Return, word for word, the line containing "[Cytowanie] (323, 13)" and every line after it through the last line of the records below.

[Stored items]
....................

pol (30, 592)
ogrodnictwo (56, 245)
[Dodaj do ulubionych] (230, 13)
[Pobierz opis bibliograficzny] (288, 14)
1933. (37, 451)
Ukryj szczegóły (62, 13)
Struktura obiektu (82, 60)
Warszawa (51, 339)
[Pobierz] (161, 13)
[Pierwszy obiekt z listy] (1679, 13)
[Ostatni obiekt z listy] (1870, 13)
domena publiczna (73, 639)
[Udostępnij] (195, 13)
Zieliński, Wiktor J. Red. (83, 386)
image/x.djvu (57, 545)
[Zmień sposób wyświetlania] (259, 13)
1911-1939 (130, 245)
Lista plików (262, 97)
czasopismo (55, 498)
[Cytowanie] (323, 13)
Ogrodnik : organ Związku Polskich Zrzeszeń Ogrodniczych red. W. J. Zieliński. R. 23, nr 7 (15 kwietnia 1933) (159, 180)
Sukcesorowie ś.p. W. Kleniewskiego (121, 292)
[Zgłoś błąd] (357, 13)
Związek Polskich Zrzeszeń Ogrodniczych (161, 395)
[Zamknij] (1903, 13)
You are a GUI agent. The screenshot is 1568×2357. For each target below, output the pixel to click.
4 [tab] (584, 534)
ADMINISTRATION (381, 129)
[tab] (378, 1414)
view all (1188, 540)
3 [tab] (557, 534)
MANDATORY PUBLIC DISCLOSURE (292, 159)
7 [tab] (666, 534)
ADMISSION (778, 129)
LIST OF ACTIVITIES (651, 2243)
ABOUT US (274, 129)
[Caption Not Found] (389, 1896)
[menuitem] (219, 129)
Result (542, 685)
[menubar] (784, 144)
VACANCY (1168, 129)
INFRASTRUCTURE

....................

_Result:_
[Cytowanie] (323, 13)
Ogrodnik : organ Związku Polskich Zrzeszeń Ogrodniczych red. W. J. Zieliński. R. 23, nr 7 (15 kwietnia 1933) (159, 180)
Sukcesorowie ś.p. W. Kleniewskiego (121, 292)
[Zgłoś błąd] (357, 13)
Związek Polskich Zrzeszeń Ogrodniczych (161, 395)
[Zamknij] (1903, 13)
You are a GUI agent. The screenshot is 1568×2357. For each target below, output the pixel to click.
4 [tab] (584, 534)
ADMINISTRATION (381, 129)
[tab] (378, 1414)
view all (1188, 540)
3 [tab] (557, 534)
MANDATORY PUBLIC DISCLOSURE (292, 159)
7 [tab] (666, 534)
ADMISSION (778, 129)
LIST OF ACTIVITIES (651, 2243)
ABOUT US (274, 129)
[Caption Not Found] (389, 1896)
[menuitem] (219, 129)
Result (542, 685)
[menubar] (784, 144)
VACANCY (1168, 129)
INFRASTRUCTURE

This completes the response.